= Passage shown =
Islam in the Indian Ocean was established by Muslim sea merchants well before the European discovery of Seychelles. However, unlike in other island states including the Comoros and Maldives, there were no permanent inhabitants in Seychelles until the French settlement in 1770. Today, the Muslim population of the islands is reported to be only 1.1%, roughly 900 people. Many of its island neighbors in the southern Indian Ocean, including Comoros, the Maldives and Zanzibar, have a much larger Muslim influence because of their settlement by Muslims, before European colonization. Mauritius also has a much higher Muslim population due to the importation of labour from British India on a scale not seen in Seychelles. The government of Seychelles allows 15 minutes of religious broadcasting every Friday for the Muslim community.

Background 
Approximately 1.6 percent of Seychelles is Islam, though many Islam mosques have been built around the country. One of the prominent islands with many of the Muslims and mosques is the island of Mahe.

= Dataset =

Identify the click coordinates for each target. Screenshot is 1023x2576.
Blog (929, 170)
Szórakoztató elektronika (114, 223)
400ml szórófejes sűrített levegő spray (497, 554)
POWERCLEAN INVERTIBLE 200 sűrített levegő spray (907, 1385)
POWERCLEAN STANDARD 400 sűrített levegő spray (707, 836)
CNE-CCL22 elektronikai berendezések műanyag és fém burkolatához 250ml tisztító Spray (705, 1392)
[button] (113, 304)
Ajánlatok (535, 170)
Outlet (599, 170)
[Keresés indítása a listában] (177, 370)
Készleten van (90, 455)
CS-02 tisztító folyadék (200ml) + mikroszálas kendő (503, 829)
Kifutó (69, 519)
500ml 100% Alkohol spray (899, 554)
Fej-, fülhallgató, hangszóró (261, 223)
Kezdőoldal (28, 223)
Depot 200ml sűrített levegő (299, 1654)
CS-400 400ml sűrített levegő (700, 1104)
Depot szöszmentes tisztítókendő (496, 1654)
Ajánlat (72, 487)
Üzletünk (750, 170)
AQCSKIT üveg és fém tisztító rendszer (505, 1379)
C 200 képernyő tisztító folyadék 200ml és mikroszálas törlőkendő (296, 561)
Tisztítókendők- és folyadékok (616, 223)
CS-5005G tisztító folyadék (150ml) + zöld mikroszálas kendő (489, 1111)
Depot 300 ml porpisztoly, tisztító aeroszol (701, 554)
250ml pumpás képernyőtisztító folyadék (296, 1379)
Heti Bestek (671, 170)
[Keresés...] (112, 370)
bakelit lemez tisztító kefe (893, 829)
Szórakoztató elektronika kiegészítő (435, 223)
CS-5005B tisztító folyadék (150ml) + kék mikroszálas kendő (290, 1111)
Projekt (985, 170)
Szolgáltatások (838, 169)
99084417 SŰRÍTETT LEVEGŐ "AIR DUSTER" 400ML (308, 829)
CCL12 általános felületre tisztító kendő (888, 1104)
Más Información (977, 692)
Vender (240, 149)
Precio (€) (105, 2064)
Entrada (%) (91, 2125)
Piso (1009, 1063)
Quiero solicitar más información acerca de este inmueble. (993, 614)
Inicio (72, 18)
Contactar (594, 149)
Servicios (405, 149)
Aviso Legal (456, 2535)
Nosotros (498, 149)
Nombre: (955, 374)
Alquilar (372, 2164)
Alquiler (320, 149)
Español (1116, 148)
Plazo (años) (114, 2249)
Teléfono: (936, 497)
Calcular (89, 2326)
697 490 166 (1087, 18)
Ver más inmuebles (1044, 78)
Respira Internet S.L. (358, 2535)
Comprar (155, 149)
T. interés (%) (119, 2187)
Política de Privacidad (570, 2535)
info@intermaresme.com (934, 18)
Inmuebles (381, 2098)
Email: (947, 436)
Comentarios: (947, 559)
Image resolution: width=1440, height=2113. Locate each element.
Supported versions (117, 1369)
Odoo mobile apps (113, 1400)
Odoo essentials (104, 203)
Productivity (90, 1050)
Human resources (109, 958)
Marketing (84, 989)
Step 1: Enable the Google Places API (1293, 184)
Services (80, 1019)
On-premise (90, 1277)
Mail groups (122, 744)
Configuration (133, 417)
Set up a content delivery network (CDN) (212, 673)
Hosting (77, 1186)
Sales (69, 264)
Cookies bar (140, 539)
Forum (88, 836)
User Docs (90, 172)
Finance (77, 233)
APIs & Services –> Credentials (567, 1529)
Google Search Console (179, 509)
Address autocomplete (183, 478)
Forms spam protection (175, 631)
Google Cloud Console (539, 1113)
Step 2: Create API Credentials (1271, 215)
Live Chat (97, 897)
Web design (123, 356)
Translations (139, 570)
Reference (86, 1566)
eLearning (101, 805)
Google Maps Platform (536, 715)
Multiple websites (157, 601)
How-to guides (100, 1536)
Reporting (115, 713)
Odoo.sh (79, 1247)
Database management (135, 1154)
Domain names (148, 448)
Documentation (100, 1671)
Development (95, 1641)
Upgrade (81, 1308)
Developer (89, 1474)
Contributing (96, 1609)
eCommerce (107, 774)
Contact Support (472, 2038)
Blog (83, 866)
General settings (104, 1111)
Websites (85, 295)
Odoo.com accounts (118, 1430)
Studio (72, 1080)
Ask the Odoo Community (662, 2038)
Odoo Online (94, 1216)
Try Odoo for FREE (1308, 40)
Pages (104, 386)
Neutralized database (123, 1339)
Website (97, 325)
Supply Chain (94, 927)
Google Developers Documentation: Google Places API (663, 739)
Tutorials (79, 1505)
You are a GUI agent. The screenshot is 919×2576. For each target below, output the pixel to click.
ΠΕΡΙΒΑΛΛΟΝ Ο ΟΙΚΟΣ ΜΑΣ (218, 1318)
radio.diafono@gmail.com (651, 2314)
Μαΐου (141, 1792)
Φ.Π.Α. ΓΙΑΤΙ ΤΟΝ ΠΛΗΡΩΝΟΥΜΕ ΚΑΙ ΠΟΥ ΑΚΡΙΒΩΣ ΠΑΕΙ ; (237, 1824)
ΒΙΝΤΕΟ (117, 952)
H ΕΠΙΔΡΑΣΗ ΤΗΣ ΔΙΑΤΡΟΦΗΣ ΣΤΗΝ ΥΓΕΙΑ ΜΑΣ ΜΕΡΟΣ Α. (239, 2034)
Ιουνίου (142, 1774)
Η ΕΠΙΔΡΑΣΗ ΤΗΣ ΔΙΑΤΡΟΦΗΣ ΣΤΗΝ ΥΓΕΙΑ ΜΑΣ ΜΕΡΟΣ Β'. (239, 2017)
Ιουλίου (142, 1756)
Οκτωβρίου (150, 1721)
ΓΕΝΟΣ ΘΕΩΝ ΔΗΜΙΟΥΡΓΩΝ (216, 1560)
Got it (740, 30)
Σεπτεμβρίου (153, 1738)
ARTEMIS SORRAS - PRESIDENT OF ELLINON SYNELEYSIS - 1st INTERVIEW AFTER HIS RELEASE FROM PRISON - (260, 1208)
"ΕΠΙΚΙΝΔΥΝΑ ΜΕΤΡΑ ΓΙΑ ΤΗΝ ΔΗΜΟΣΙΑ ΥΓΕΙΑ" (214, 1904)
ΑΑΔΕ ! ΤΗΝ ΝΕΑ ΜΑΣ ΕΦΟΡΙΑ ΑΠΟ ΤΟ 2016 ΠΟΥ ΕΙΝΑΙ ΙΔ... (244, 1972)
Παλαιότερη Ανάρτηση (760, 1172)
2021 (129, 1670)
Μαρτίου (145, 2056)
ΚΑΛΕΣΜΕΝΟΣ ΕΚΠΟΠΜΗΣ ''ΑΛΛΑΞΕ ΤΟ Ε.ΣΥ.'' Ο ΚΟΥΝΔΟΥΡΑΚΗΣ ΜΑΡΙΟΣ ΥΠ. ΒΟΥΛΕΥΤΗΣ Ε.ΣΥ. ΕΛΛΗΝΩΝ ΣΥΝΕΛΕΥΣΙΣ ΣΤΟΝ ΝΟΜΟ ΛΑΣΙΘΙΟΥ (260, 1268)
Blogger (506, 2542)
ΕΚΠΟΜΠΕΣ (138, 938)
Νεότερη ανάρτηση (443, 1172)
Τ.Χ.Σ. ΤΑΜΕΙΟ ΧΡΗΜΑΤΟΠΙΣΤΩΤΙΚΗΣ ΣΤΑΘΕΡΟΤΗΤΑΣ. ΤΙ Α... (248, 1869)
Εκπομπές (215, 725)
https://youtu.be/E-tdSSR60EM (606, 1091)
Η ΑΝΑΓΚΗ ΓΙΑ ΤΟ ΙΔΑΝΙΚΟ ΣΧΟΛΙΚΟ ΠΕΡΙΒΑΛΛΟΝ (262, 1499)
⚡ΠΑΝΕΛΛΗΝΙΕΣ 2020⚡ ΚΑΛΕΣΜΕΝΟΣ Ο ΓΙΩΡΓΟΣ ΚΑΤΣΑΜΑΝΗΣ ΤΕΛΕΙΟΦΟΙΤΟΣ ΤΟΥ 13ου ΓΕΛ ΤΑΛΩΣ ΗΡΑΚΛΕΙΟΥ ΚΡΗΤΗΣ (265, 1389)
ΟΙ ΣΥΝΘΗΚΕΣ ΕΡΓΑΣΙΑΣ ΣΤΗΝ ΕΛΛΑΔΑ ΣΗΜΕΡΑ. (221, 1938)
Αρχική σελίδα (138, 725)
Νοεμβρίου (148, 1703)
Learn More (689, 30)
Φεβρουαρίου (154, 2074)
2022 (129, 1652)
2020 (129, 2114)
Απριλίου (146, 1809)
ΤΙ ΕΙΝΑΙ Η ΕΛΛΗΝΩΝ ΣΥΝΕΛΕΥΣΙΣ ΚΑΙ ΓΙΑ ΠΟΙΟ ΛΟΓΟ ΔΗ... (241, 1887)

= What you should do =
Rewrite the passage on Islam in Seychelles from "Islam in the" to "the Muslim community.", substituting "the Seychelles" for every occurrence of "Seychelles".

= Task answer =
Islam in the Indian Ocean was established by Muslim sea merchants well before the European discovery of the Seychelles. However, unlike in other island states including the Comoros and Maldives, there were no permanent inhabitants in the Seychelles until the French settlement in 1770. Today, the Muslim population of the islands is reported to be only 1.1%, roughly 900 people. Many of its island neighbors in the southern Indian Ocean, including Comoros, the Maldives and Zanzibar, have a much larger Muslim influence because of their settlement by Muslims, before European colonization. Mauritius also has a much higher Muslim population due to the importation of labour from British India on a scale not seen in the Seychelles. The government of the Seychelles allows 15 minutes of religious broadcasting every Friday for the Muslim community.